China's love affair with luxury goods boosts growth of sector

By Wang Mingjie (Chinadaily.com.cn) 14:14, May 06, 2024

As China's luxury goods market flourishes, French luxury conglomerate LVMH finds itself at the heart of this growing demand. The Chinese hunger for goods from high-quality, prestigious brands has significantly buoyed LVMH's sales, reflecting broader trends in global luxury consumption, according to industry experts.

Louis Vuitton, one of the oldest fashion houses under LVMH, continues to captivate Chinese consumers with its blend of tradition and modernity. "Chinese consumers value brands with a strong tradition and history, preferring luxury items that are durable and timeless," explained Ashley Dudarenok, founder of China-focused digital marketing agency Alarice.

She said this appreciation has led LV to engage deeply with local culture through striking marketing strategies, which not only drew local attention but also dominated social media discussions.

Similarly, luxury brand Dior connects with the Chinese market through high-profile fashion shows at iconic locations across the country, like the recent major event in Shenzhen that showcased its fall 2023 women's collection.

Dudarenok said these events underline Dior's commitment to the Chinese market, which has become increasingly significant post-pandemic.

Amrita Banta, managing director at luxury goods consultancy Agility Research & Strategy, echoed this view, emphasizing the substantial role of the Chinese consumer in LVMH's success.

She highlighted the strong affinity of Chinese consumers for luxury brands with a distinguished heritage and exceptional craftsmanship, noting that brands like LV and Dior are highly regarded.
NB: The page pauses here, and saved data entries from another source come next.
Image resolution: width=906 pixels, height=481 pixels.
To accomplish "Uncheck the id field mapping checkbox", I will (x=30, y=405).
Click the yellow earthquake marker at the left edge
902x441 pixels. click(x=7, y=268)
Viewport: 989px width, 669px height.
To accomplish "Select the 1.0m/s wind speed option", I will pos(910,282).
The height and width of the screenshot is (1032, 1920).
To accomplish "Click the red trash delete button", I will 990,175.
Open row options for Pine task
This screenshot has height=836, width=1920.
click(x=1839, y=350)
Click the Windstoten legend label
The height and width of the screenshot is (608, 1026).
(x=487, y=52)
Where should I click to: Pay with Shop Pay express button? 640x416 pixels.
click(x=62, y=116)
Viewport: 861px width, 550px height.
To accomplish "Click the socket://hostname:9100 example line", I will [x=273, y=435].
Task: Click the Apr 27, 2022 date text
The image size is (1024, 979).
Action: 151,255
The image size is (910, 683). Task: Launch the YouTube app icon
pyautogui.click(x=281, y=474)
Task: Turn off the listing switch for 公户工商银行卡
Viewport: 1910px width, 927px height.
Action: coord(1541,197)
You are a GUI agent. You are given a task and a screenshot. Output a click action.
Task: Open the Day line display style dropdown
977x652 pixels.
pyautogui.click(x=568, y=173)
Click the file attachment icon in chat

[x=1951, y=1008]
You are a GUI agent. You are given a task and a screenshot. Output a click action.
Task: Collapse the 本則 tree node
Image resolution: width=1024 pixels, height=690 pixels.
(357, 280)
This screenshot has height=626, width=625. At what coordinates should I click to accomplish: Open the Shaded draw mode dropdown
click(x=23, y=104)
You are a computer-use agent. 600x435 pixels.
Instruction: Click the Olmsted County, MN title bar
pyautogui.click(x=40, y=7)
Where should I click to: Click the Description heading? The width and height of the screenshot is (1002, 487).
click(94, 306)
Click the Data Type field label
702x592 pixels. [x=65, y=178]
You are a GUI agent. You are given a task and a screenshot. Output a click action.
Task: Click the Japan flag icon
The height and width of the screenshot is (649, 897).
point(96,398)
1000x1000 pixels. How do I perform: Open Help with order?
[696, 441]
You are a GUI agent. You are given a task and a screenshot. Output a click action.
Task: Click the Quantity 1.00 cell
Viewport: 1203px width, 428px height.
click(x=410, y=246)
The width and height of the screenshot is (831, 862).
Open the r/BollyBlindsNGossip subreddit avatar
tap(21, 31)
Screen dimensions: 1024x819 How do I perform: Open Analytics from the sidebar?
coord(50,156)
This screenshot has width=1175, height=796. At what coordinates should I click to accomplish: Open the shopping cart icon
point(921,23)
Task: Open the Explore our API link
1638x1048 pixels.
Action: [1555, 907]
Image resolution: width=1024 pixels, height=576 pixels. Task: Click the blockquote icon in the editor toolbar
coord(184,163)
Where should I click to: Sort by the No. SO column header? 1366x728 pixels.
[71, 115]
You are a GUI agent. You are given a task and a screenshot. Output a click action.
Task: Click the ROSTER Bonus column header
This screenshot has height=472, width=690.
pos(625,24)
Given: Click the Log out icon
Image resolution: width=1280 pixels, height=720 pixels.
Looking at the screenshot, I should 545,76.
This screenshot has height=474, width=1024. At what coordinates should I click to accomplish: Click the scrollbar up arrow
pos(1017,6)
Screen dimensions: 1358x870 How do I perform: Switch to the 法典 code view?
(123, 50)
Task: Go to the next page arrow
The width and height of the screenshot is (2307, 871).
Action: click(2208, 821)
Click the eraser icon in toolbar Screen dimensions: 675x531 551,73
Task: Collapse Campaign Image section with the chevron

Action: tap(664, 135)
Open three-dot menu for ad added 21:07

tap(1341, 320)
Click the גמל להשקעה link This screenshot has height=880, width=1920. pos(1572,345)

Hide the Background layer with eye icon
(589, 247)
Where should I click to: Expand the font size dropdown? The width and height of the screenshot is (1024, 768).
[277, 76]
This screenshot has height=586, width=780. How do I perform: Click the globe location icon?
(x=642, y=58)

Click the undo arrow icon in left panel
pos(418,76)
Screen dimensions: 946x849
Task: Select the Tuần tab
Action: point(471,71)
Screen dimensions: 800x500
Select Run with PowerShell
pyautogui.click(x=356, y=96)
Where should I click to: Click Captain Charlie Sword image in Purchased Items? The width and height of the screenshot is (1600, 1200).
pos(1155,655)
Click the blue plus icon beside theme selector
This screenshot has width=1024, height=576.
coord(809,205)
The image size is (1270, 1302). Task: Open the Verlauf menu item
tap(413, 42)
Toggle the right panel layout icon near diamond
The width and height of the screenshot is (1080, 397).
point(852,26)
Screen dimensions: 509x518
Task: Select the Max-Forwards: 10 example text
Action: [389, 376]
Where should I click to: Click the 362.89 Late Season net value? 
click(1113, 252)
"LVMH has invested heavily in the China market and has shown its commitment to the Chinese consumer over time. It has integrated with the local cultural ecosystem and localized," she said.

Wang Qing, a professor and co-founder of the Luxury and Innovation Hub at the University of Warwick in the United Kingdom, said that the rise of luxury consumption in China is a result of the country's stage of economic development and cultural characteristics.

"As China's economy has rapidly grown, a large population of new wealthy individuals who use luxury goods to symbolize status and financial success has emerged," she explained. "Culturally, China is a socially interdependent society where people are susceptible to peer pressure and influences."

According to management consultants Bain &Company's China Luxury Report, last year China's luxury market grew by about 12 percent to more than 400 billion yuan ($55.27 billion). Previously, another consultancy, McKinsey & Company, had projected that by 2025, the combined spending of 7.6 million Chinese households on luxury goods will hit 1 trillion yuan, equivalent to the combined luxury goods spending in France, Italy, Japan, the UK and the United States in 2016.

Jonathan Siboni, CEO of data company Luxurynsight, noted that Chinese consumption has been the main driver of global luxury consumption growth over the past few years, contributing to as much as 90 percent of the market growth in 2019.